Okinawa diet
- Dietitian.Lauren Hmede
- Apr 17, 2019
- 2 min read
What Is the Okinawa Diet? Foods, Longevity, and More:
Okinawa belongs to one of five regions of the world known as blue zones. People who reside in blue zones live exceptionally long, healthy lives compared to the rest of the world’s population.
The lifespans enjoyed by Okinawans may be explained by several genetic, environmental, and lifestyle factors. That said, experts believe that one of the strongest influences is diet.
What is Okinawa diet?
The Okinawa diet is a diet high in carbs and vegetables and has shown to promote weight loss.
The macronutrient breakdown of the Okinawa diet is outlined in this table:
Original:
Modern
Carbs
85%
58%
Protein
9%
15%
Fat
6%, including 2% saturated fat
28%, including 7% saturated fat
The traditional Okinawa diet is comprised of very nutritious, mostly plant-based foods especially sweet potatoes. These foods provide a rich supply of antioxidants and fiber.
The staple foods in a traditional Okinawan diet are:
· Vegetables (58–60%): sweet potato (orange and purple), seaweed, kelp, bamboo shoots, daikon radish, bitter melon, cabbage, carrots, Chinese okra, pumpkin, and green papaya
· Grains (33%): millet, wheat, rice, and noodles
· Soy foods (5%): tofu, miso, natto, and edamame
· Meat and seafood (1–2%): mostly white fish, seafood, and occasional pork — all cuts, including organs
· Other (1%): alcohol, tea, spices, and dashi (broth)
Food to avoid
The traditional Okinawa diet is quite restrictive compared to a modern, Western diet.
Because of Okinawa’s relative isolation and island geography, a wide variety of foods have not been accessible for much of its history.

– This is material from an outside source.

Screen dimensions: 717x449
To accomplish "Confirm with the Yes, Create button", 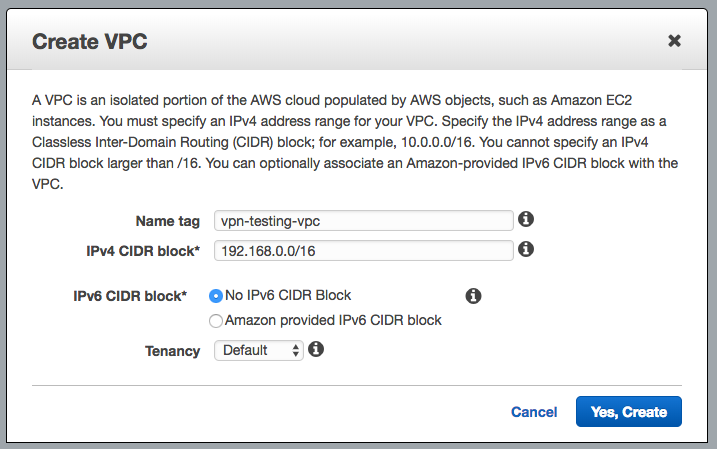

Thus, to follow this diet, you’ll want to restrict the following groups of foods:
· Meats: beef, poultry, and processed food like bacon, ham, salami, hot dogs, sausage, and other cured meats
· Animal products: eggs and dairy, including milk, cheese, butter, and yogurt
· Processed foods: refined sugars, grains, breakfast cereals, snacks, and processed cooking oils
· Legumes: most legumes, other than soy beans
· Other foods: most fruit, as well as nuts and seeds
The Okinawa diet limits or eliminates several groups of foods, including most fruit, meat, dairy, nuts, seeds, and refined carbs. The traditional form of the diet is historically restrictive because of Okinawa’s geographic isolation.
Many of the foods that make up the traditional Okinawa diet may support a longer lifespan and a reduced risk of chronic illnesses.
The Okinawa diet has several downsides, including high sodium intake and unnecessary restriction of specific food groups. However, the diet can be modified to lower salt content and incorporate a wider array of foods.
The Okinawa diet emphasizes many different healthy dietary and lifestyle principles, including high vegetable intake. However, it may be too restrictive or carb-heavy for some individuals.
The bottom line
The Okinawa diet is based on the foods and lifestyle of Okinawa islanders in Japan.
It emphasizes nutrient-dense, high fiber vegetables and lean protein sources while discouraging saturated fat, sugar, and processed foods.
It has many benefits that increase longevity and lifespan however it is restrctive and high is sodium..
Still, a modern form of the diet lifts some of these restrictions and is geared toward weight loss. Keep in mind that this modern version has not undergone rigorous scientific study.
If you’re interested in improving your overall health and boosting your longevity, the Okinawa diet could be worth trying out.